In 2020, OPEC and Russia, sensing a slowdown in U.S. shale oil production on lack of investment returns in the sector, seize the opportunity and announce a major additional cut to their oil production. The timing also coincides with the next round of Aramco’s IPO which helps to ensure the desired valuation from investors outside the Kingdom. The market is caught off guard and the scramble to cover shorts in the oil market and hedgers rushing to cover underhedged exposure to higher prices eventually sees Brent crude oil return to $90 per barrel. In Russia, this proves a massive win, not only for Rosneft, but also for Russia’s public finances, where the 2019 budget breakeven was based on an Urals price of $49 per barrel. Shares of Rosneft, Russia’s largest oil company, jump 50%.
Elsewhere, the green energy industry suffers a setback in 2020 on the back of too much hype and low investment returns. And yet, the long-term policy focus on electrical vehicles and pollution-control devices in cars continues to grow as climate policy commitments deepen all over the developed world.
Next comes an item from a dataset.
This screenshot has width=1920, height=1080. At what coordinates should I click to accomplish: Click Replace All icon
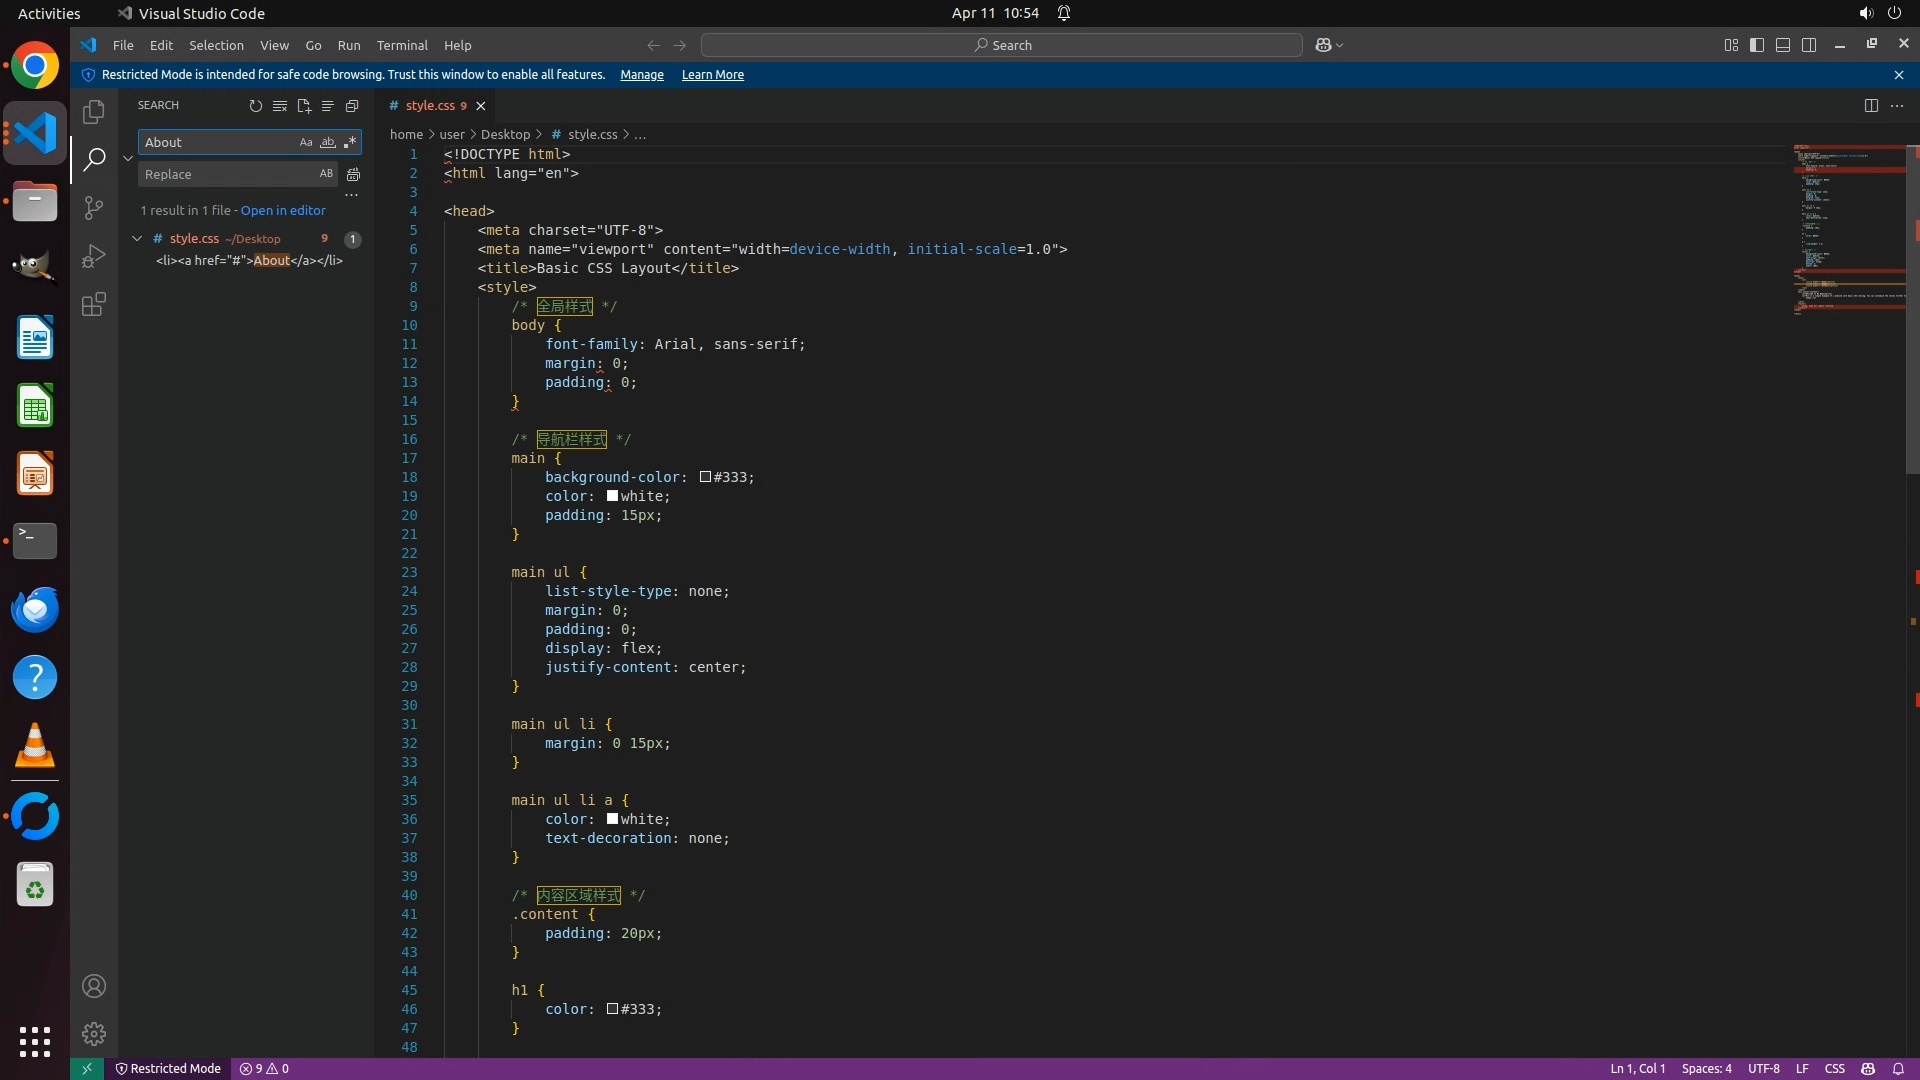click(353, 174)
Russia stands to benefit on two fronts: first as the world’s largest supplier of palladium, used in vehicles to improve air quality and one of the best performing commodities in 2019. A further surge unfolds in 2020 as the Democrats take the White House in a landslide win and together with India tighten emission standards.
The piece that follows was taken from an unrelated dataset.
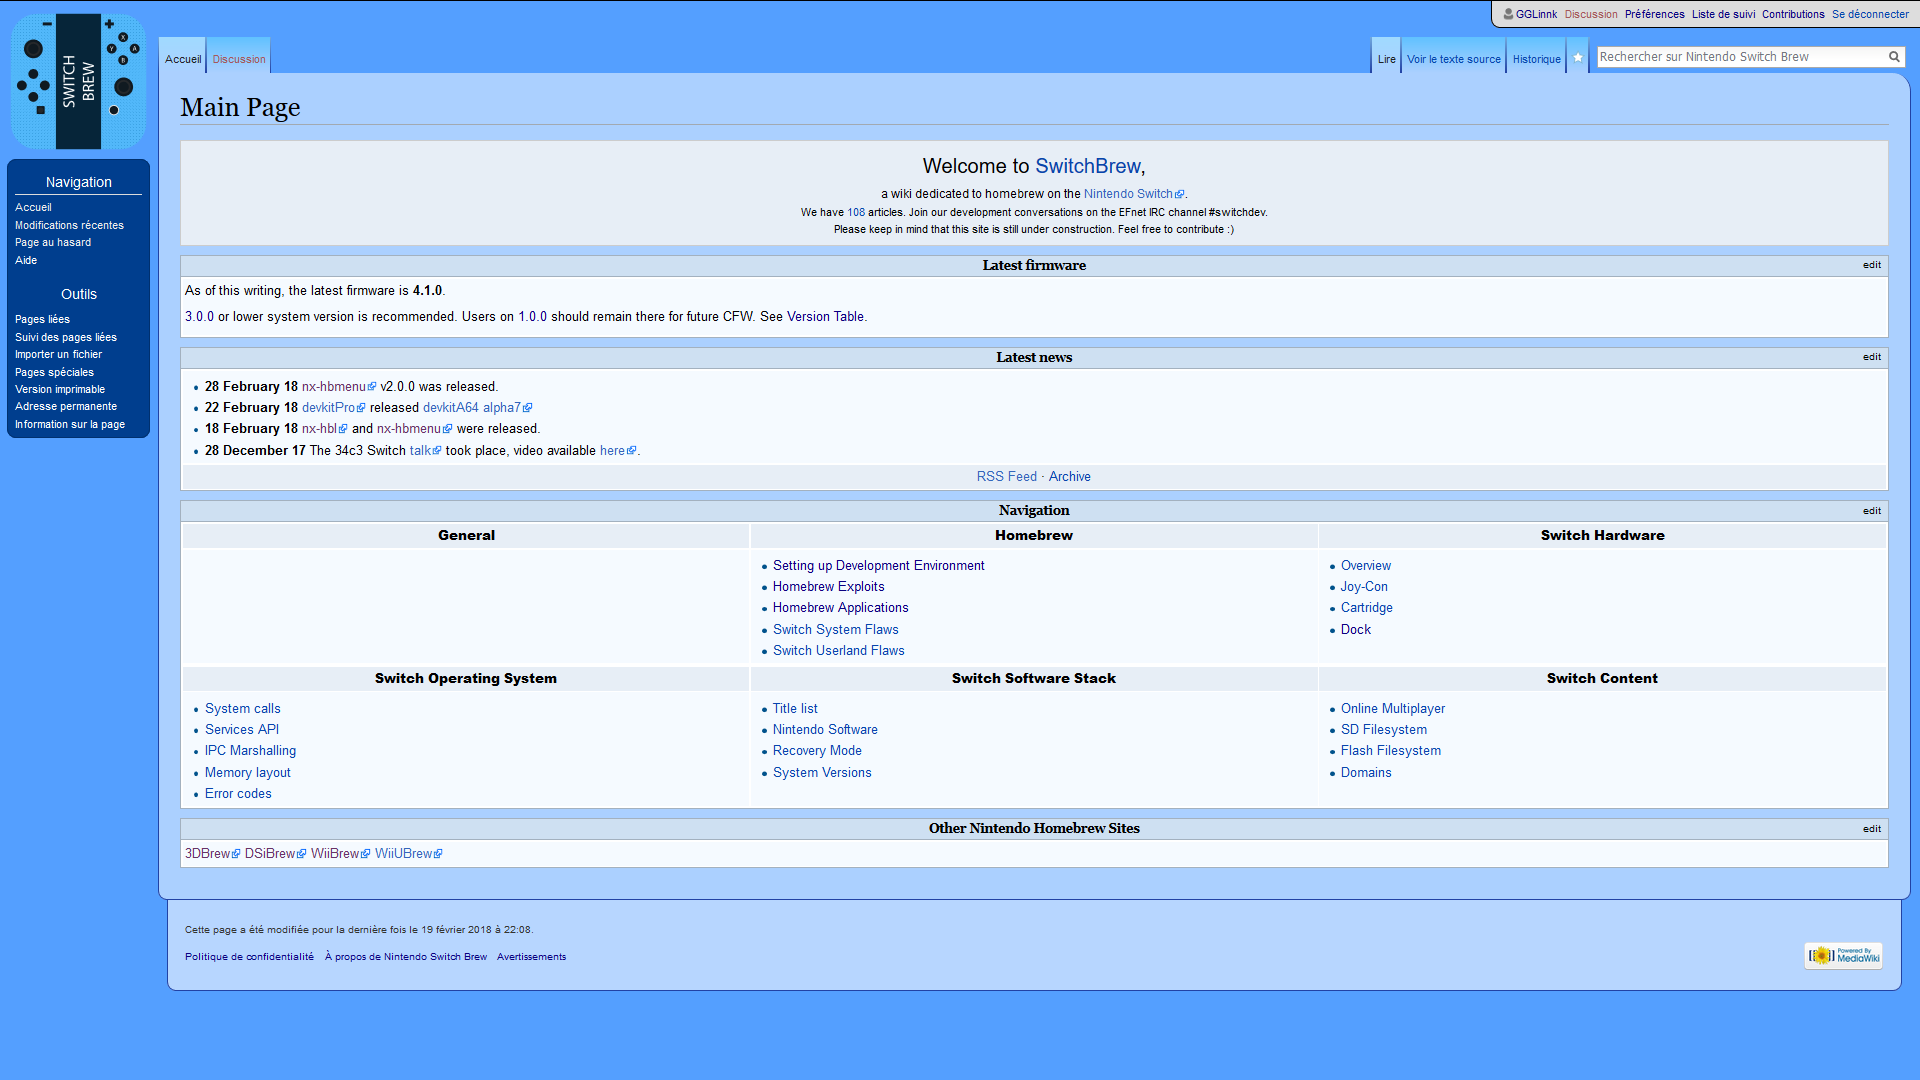Open the RSS Feed link
This screenshot has width=1920, height=1080.
point(1006,477)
Second, Russia benefits from the move away from cobalt and toward increasing use of nickel in the EV-battery market. In 2020, nickel demand soars. Governments in advanced economies subsidise increased electrical vehicle sales and Germany’s major auto makers start to swing into full production, looking to secure long-term supplies of batteries. And while Indonesia has decided to curb export of nickel mineral-ore from January 2020 to favour domestic smelters, Russia’s MMC Norilsk Nickel enjoys the tailwind from increased demand and higher prices and, like Rosneft, sees its share price advance 50%.